TASK ITEM
Everything from the line containing "services (82, 2510)" to the close of the records below should be output exactly, line by line, with no other lines given.

RECORDS SHOWN
-*-
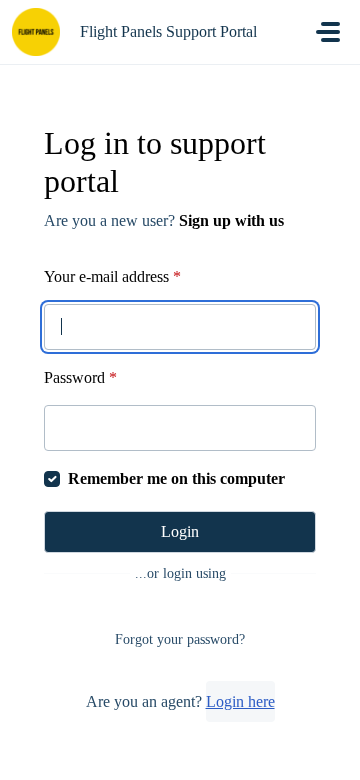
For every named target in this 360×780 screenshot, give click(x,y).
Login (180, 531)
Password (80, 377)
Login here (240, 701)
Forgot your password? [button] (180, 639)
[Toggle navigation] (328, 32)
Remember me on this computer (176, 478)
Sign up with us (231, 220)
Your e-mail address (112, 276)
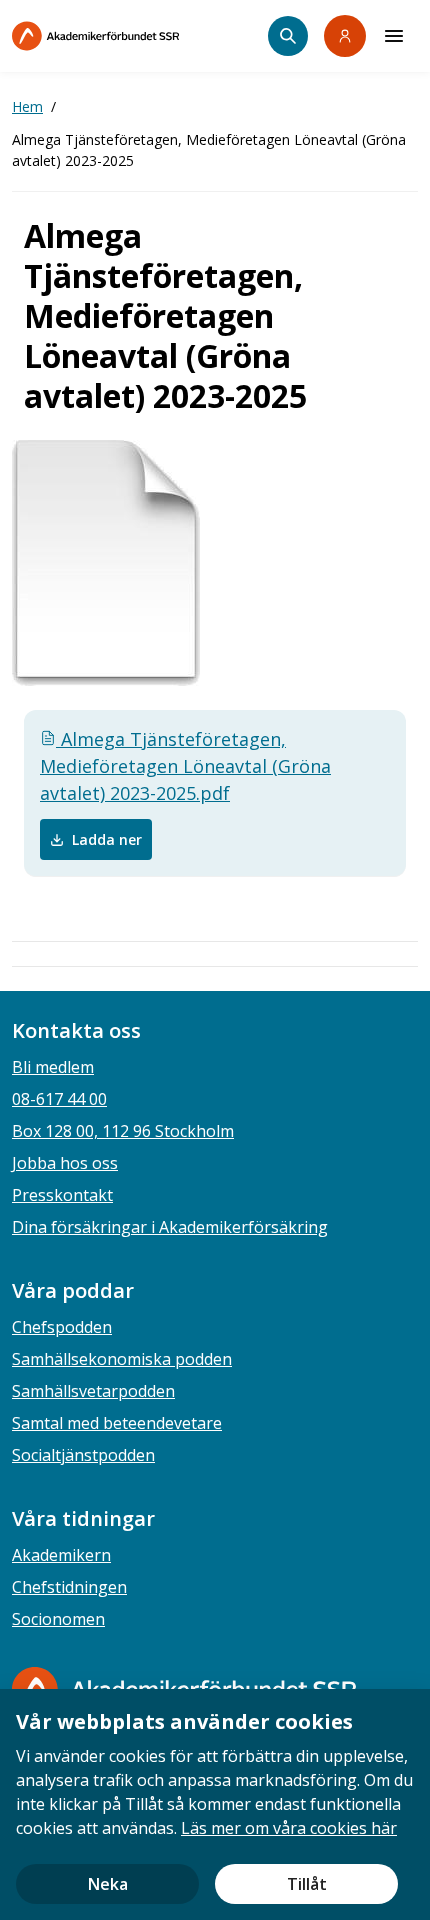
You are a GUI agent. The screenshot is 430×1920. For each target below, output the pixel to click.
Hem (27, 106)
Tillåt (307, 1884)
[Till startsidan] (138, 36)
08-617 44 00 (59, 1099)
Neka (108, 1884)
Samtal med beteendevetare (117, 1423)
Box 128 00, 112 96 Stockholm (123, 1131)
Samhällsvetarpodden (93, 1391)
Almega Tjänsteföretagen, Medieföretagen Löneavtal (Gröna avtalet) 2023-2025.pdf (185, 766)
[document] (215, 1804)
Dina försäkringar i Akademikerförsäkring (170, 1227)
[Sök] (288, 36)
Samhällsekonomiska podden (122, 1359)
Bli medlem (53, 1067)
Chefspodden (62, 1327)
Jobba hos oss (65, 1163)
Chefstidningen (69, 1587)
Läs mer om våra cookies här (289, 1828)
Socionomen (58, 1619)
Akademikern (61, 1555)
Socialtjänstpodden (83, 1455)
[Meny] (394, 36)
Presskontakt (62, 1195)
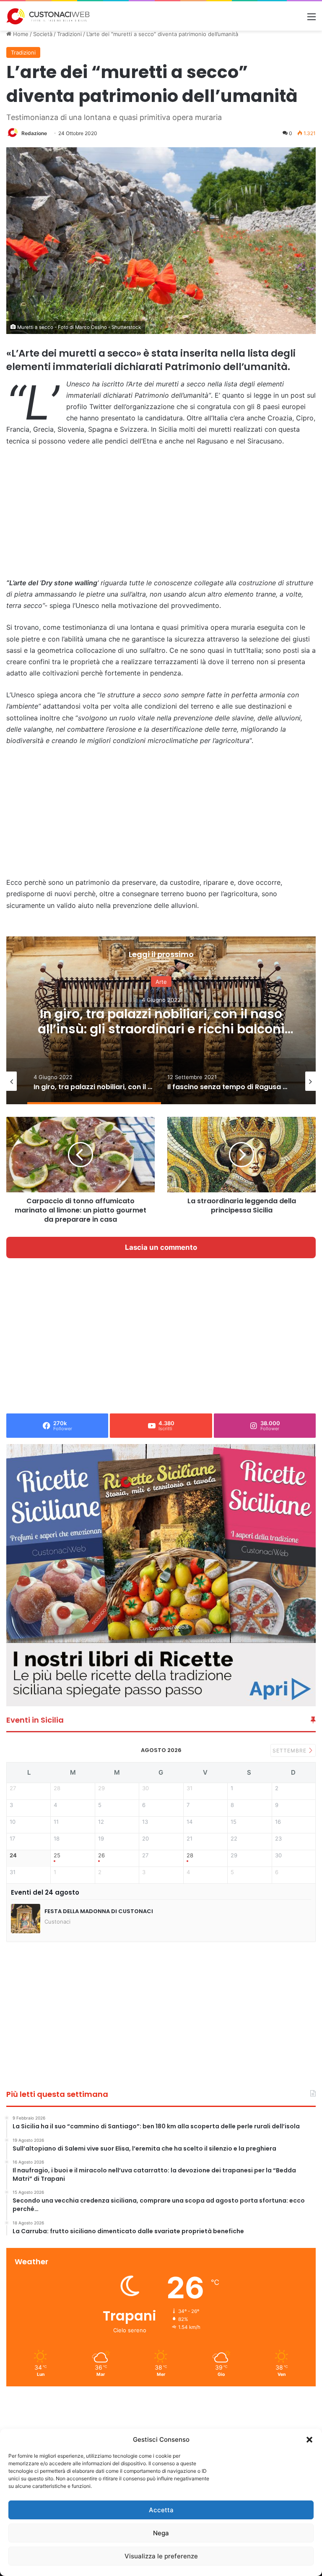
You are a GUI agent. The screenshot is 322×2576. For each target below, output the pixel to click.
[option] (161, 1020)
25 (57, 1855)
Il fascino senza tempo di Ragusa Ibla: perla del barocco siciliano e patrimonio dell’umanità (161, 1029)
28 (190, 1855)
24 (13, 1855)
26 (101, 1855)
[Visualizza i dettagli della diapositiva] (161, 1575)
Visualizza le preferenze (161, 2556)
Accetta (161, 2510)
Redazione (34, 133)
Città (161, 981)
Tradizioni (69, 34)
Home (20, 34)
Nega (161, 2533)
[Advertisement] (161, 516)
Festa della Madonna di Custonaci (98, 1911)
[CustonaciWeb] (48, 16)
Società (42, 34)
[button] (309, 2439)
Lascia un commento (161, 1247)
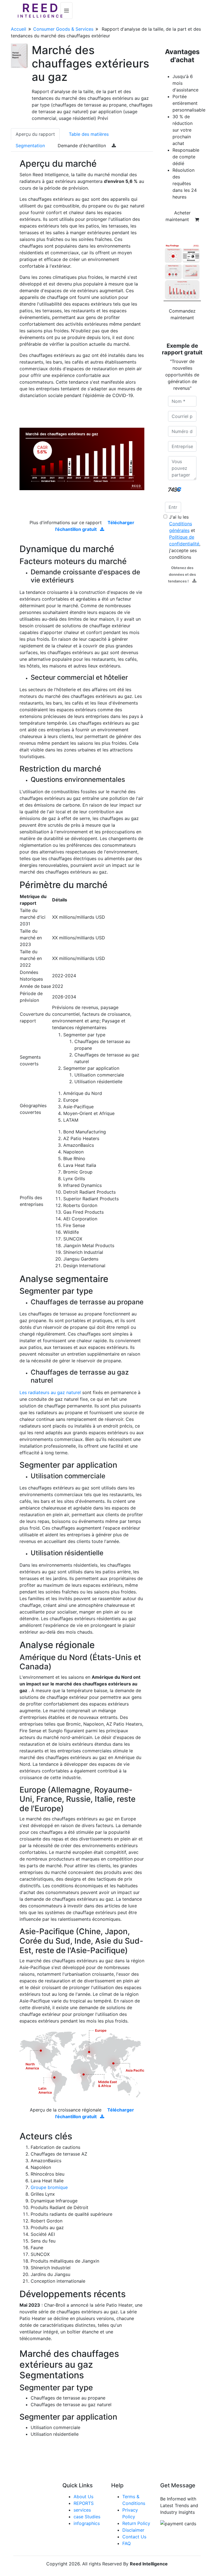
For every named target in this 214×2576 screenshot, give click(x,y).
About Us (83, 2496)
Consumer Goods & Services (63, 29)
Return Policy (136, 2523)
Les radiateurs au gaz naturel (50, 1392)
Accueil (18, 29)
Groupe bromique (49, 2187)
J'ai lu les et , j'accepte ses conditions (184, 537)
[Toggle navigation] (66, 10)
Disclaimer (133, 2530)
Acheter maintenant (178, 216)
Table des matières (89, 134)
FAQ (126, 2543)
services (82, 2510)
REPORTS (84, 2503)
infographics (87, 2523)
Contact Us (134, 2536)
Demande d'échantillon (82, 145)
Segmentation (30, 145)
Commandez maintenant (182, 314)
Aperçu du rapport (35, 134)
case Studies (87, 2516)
-*-
WRITTEN RESPONSE
services (82, 2510)
REPORTS (84, 2503)
infographics (87, 2523)
Contact Us (134, 2536)
Demande d'échantillon (82, 145)
Segmentation (30, 145)
Commandez maintenant (182, 314)
Aperçu du rapport (35, 134)
case Studies (87, 2516)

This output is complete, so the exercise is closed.